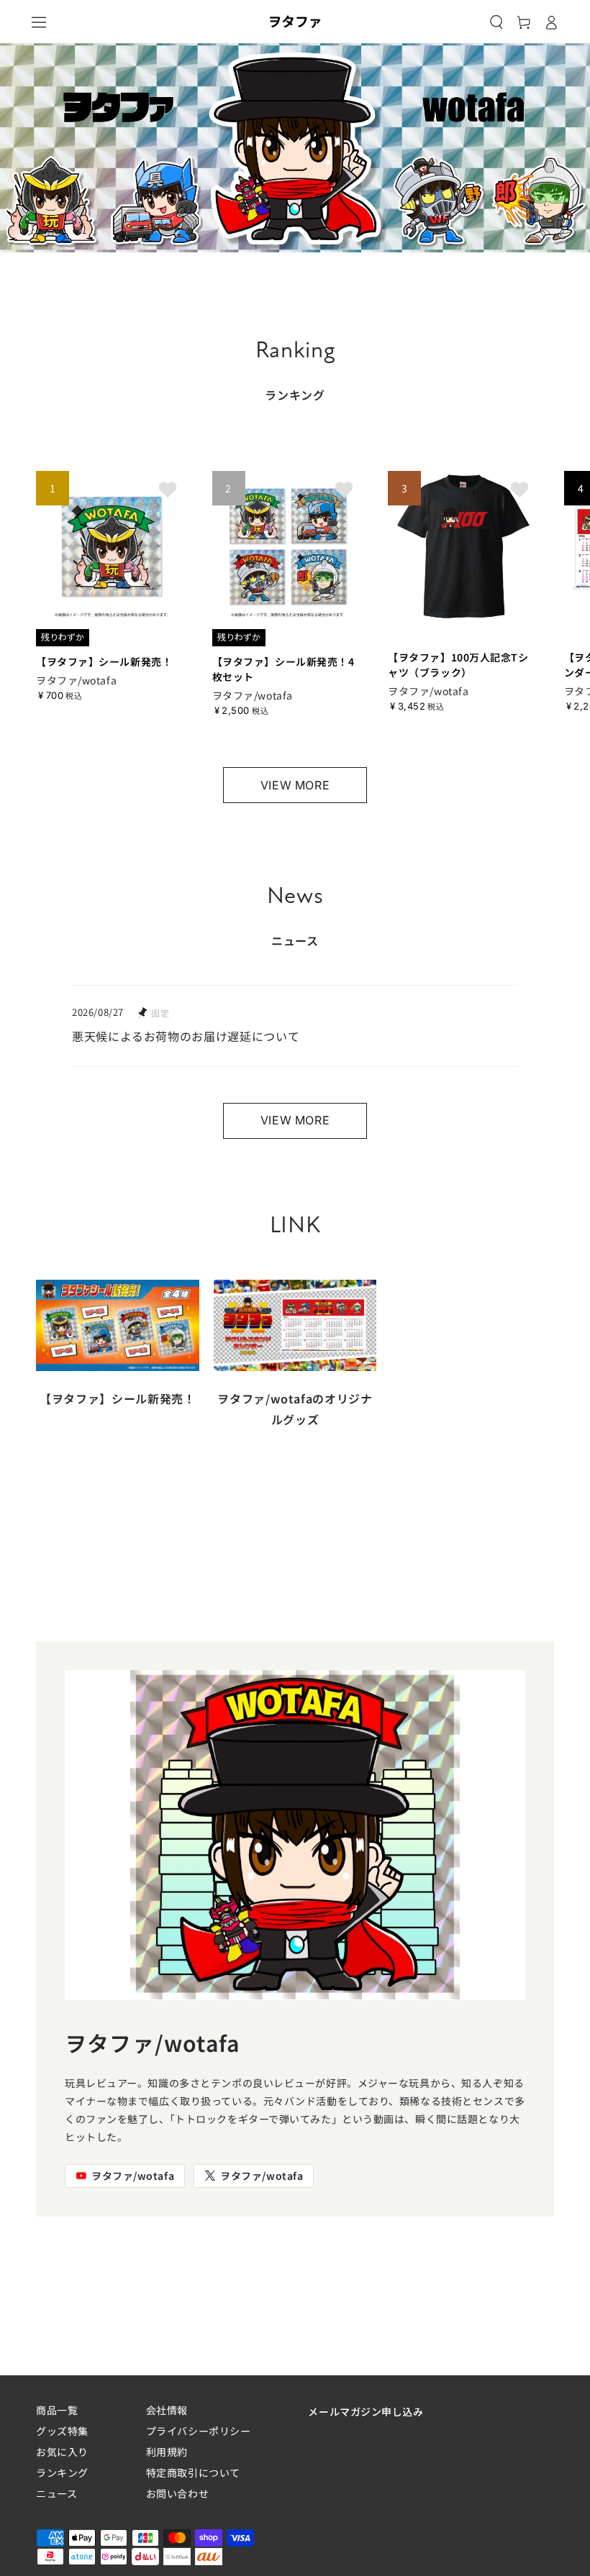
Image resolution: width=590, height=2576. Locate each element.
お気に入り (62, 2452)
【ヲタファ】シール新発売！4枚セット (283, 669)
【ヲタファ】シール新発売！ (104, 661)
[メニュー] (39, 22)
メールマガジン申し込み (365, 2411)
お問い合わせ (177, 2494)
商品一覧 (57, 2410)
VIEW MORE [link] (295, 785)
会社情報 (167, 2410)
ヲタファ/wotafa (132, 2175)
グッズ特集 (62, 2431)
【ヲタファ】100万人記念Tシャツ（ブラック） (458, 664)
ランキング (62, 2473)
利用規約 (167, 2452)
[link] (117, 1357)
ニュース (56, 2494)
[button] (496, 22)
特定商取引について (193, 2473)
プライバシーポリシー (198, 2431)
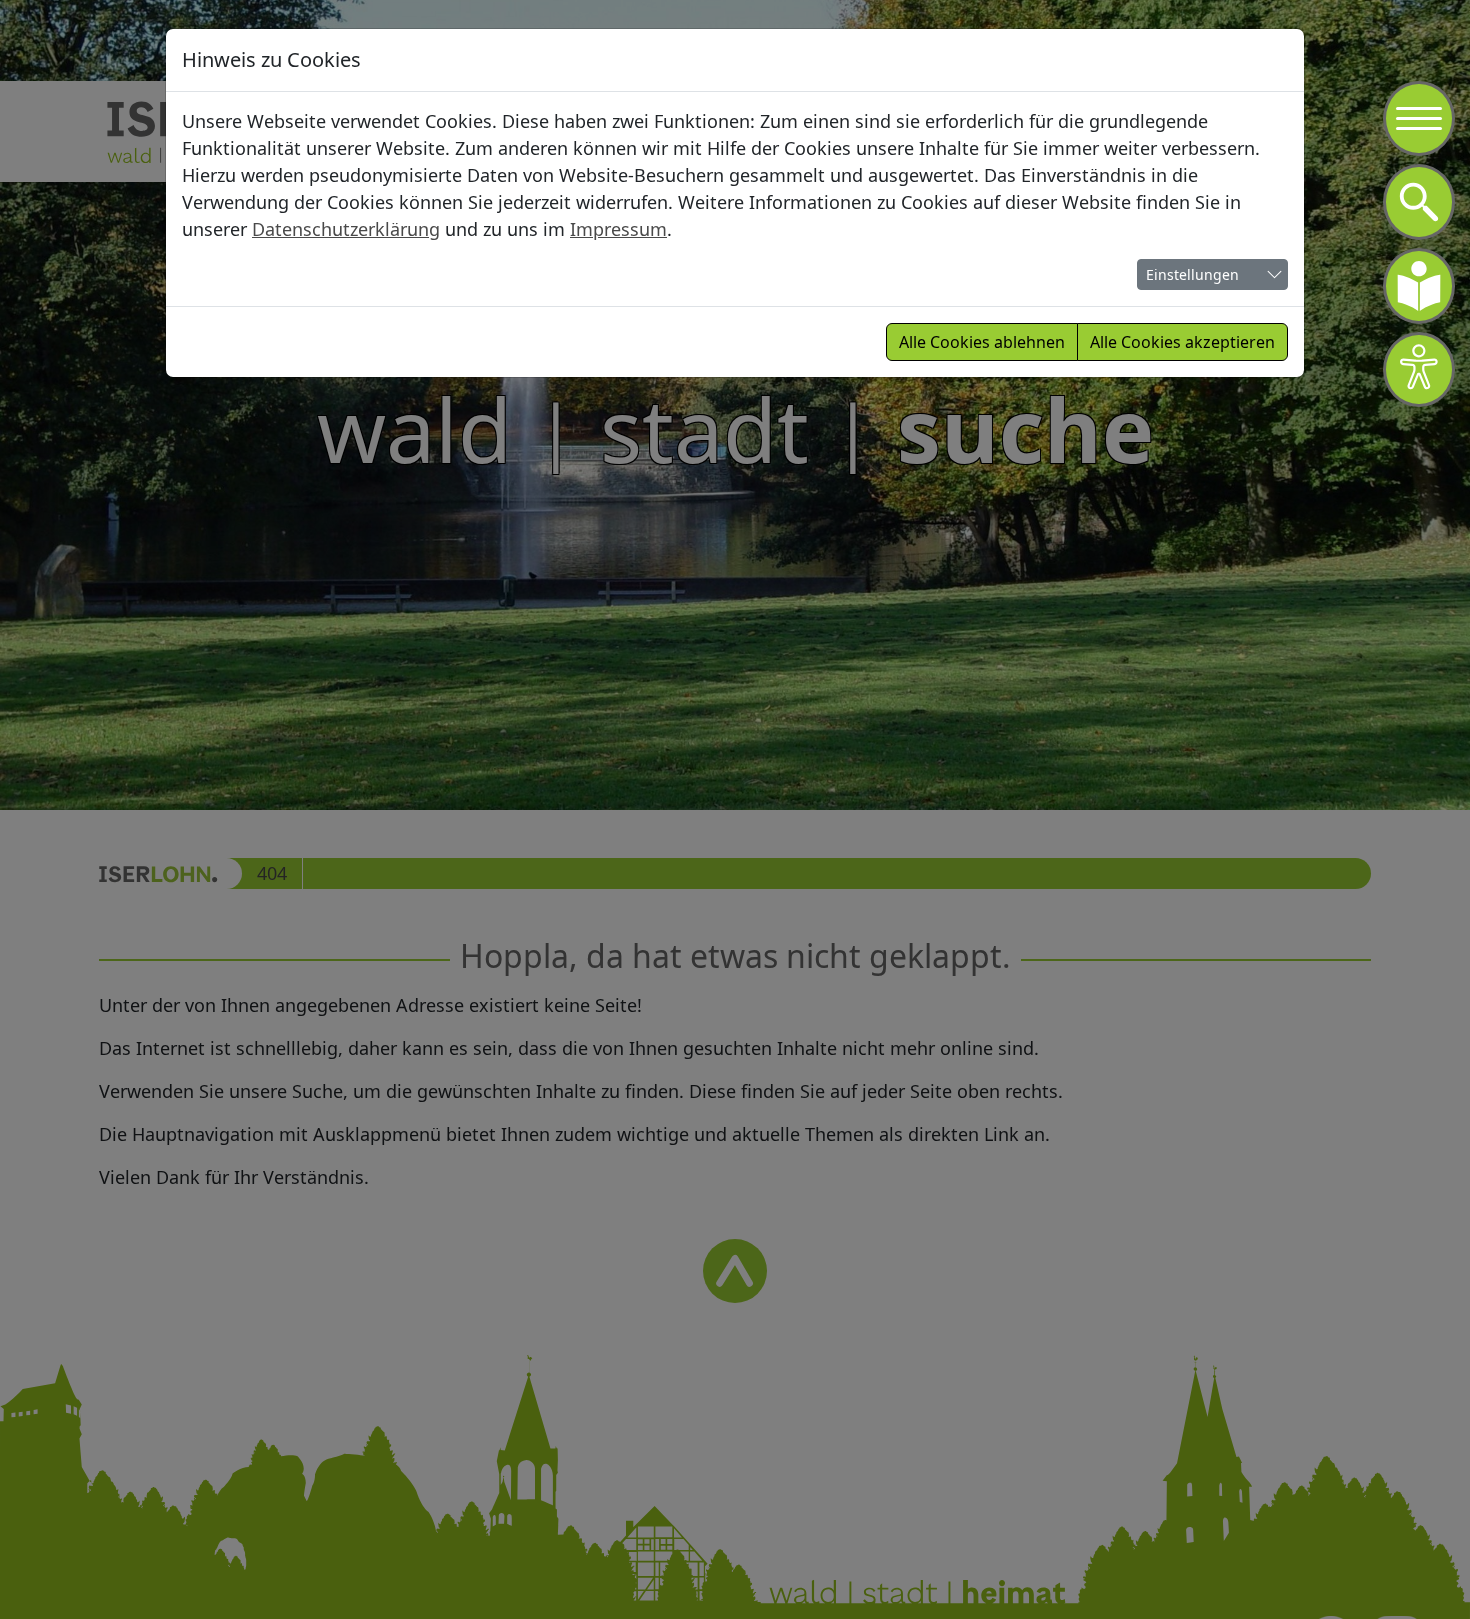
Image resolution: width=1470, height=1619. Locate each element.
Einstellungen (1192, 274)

*Task prompt*. Although the records contain pictures, your copy should hold only the text, reproduced exactly.

*Result below*.
Image resolution: width=590, height=2576. Locate each element.
お気に入り (62, 2452)
【ヲタファ】シール新発売！4枚セット (283, 669)
【ヲタファ】シール新発売！ (104, 661)
[メニュー] (39, 22)
メールマガジン申し込み (365, 2411)
お問い合わせ (177, 2494)
商品一覧 (57, 2410)
VIEW MORE [link] (295, 785)
会社情報 (167, 2410)
ヲタファ/wotafa (132, 2175)
グッズ特集 (62, 2431)
【ヲタファ】100万人記念Tシャツ（ブラック） (458, 664)
ランキング (62, 2473)
利用規約 (167, 2452)
[link] (117, 1357)
ニュース (56, 2494)
[button] (496, 22)
特定商取引について (193, 2473)
プライバシーポリシー (198, 2431)
Image resolution: width=1470, height=1619. Locate each element.
Einstellungen (1192, 274)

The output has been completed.